At precisely 5:47 in the evening on the downhill side of the week after wrestling and jostling the stubborn key out of Tungsten’s ignition, I clip my keys to my purse, unclip my badge from my shirt, and collect the remnants of the day’s beverage buffet from the passenger seat. Coffee, Earl Grey, and then cinnamon tea consumed in order according to their caffeine dosages. I’m ecstatic to have access to a covered parking garage across the street from our home, which fills only for the Fourth of July and the Chili Cookoff. There is ample space, decent lighting, and only occasionally the sort of skateboardish tomfoolery that inspires my right hand to cross my heart and my mother’s voice to emerge from my mouth.
As I dodge the only ankle-breaking pothole in the city and emerge into the sideways sunlight of the evening, it starts.
Clapping.
Cheering.
Applause?
High above me I squint and see my patio - the pumpkin in the corner, the bistro set my person found at Goodwill precisely 16 hours after I mentioned of hand that it would be nice to have one, and a newly bespectacled person waving his hands and cheering at full volume,
“You DID IT!!! You SAVED LIVES!!!”
He claps for my entire pedestrian journey, and then meets me as I step off of the elevator with a bear hug.

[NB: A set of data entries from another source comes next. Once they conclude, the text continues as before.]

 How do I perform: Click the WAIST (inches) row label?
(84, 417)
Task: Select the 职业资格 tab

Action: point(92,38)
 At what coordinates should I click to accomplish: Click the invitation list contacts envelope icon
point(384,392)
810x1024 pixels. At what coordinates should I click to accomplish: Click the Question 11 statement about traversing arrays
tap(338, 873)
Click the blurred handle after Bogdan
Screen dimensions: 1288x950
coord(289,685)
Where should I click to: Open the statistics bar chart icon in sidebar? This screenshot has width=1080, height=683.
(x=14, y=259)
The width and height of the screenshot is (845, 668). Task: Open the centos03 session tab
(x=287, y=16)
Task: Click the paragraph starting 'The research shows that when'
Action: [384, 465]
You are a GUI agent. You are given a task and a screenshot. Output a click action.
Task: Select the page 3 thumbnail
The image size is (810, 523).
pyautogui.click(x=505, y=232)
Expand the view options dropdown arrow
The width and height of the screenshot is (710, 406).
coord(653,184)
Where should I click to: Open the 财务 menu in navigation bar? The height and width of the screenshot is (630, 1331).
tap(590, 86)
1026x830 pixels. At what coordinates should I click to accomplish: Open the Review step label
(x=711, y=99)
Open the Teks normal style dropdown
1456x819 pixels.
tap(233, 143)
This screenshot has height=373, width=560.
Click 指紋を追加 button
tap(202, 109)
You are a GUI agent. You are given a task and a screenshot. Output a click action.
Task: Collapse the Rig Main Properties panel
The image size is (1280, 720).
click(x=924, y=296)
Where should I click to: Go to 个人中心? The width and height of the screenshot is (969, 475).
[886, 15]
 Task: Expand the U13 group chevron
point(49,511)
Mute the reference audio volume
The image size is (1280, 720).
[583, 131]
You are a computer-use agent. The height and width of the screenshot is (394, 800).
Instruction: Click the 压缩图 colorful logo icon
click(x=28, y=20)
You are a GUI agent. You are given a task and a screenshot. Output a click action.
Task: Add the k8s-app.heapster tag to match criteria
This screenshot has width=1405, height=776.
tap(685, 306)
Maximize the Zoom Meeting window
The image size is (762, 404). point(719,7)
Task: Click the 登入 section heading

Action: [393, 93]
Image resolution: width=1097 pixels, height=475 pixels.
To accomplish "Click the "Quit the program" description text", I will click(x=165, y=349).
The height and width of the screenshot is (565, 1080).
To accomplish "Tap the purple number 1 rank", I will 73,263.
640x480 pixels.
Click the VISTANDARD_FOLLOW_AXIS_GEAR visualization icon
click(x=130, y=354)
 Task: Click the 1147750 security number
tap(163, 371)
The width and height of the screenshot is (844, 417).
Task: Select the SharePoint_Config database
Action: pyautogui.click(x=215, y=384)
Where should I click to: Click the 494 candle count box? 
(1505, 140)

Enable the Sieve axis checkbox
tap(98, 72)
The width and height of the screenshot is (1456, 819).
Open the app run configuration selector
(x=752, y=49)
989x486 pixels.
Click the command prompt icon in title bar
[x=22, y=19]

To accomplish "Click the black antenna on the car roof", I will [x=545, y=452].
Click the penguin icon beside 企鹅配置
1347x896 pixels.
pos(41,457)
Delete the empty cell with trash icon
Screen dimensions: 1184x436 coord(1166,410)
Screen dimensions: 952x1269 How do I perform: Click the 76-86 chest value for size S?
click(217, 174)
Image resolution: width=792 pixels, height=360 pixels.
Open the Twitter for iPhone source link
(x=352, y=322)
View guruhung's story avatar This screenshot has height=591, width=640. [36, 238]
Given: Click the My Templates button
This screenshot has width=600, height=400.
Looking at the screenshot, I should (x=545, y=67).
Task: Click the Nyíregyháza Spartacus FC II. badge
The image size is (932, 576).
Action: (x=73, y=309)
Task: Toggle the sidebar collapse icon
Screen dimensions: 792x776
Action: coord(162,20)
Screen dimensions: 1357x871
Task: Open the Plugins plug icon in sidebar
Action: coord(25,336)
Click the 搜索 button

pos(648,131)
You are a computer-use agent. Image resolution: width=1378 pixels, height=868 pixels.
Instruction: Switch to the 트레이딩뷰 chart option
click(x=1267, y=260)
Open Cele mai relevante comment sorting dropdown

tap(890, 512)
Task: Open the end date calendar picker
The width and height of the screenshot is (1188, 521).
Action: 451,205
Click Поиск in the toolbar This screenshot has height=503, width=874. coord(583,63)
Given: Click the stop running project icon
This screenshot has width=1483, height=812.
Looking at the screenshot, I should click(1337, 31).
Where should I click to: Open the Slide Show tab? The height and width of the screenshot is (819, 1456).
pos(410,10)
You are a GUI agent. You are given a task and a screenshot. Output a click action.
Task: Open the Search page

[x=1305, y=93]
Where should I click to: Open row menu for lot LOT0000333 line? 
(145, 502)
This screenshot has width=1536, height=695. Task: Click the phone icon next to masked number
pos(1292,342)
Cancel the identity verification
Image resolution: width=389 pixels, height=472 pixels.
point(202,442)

It is impossible not to beam.
While I often joke that soup* is my love language, or that flowers are my love language, in my 43rd year I can confidently say a nightly standing ovation has ousted them both. And - to clarify - nothing that I do in my work at the hospital is remotely close to saving anyone’s life, other than my own. My work is non clinical - it’s mostly administrative and logistical. As a quantum acrobat whose natural habitat is comprised solely of liminal spaces, it’s no wonder that my role is principally to support softening the edges for those doing the hard work of healing.